Ensure diversity among family members:

  • Honor the racial, ethnic, cultural, and socioeconomic diversity of families.
  • Provide all materials in the families' preferred language.
  • Recruit broadly from the community and the population the program serves.
  • Bring in new families.
  • Adapt collaborative models to diverse cultures.  Manage changing distribution of power and responsibility.  Incorporate principles of collaboration into professional education.
  • Insure broad representation among parent groups based upon the community(s) in question.
  • Be particularly careful to include members of traditionally underserved groups.
  • Avoid any appearance of tokenism.

Be ready to hear what families say:

  • Encourage and support family members to find their voice.
  • Ensure that parent perspectives are not considered a separate component of the policymaking process, but instead are infused throughout.
  • Always consider an individual parent's story as being valid.

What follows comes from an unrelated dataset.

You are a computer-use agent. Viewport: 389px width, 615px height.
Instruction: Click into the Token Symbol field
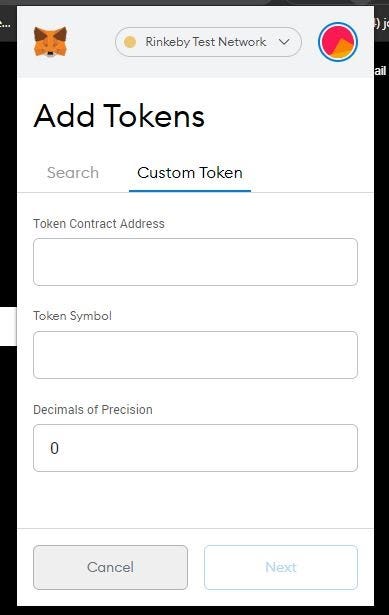pyautogui.click(x=195, y=355)
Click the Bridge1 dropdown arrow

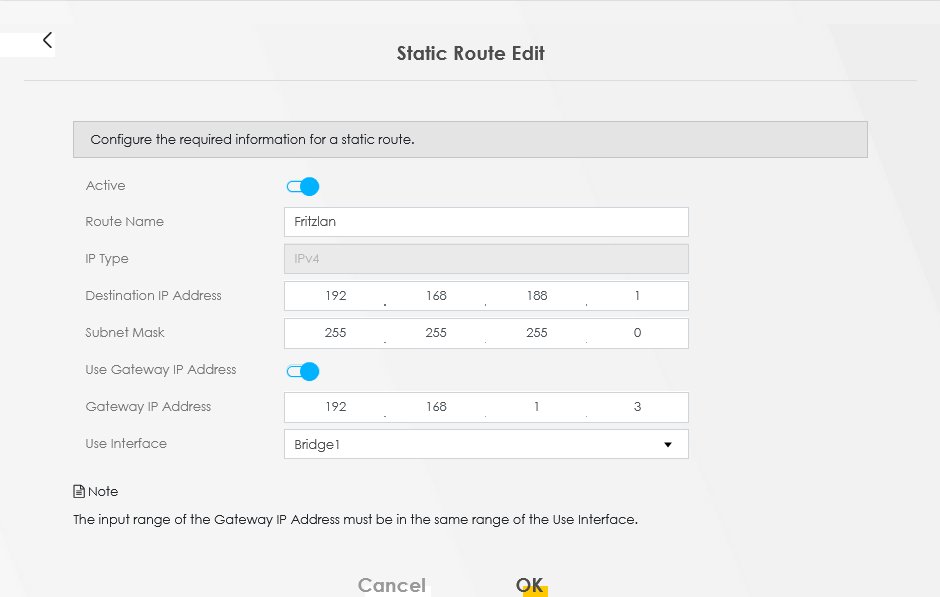point(668,444)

Respect the passion families have for change.

Celebrate the partnerships of working together for change:

  • Support staff in developing an understanding of the value of family participation.
  • Provide clear information about the goals of the board, task force, or committee and the role of individual members and the roles of family members.
  • Balance membership on committees between families and professionals.
  • Consider shared leadership - parent and professional co-chairs or teaming.

As parents, educators, administrators and other stakeholders in the state of Colorado continue to reform deaf education, our ability to create positive environments for meaningful parent participation will enhance our ability effectively educate deaf/hh students.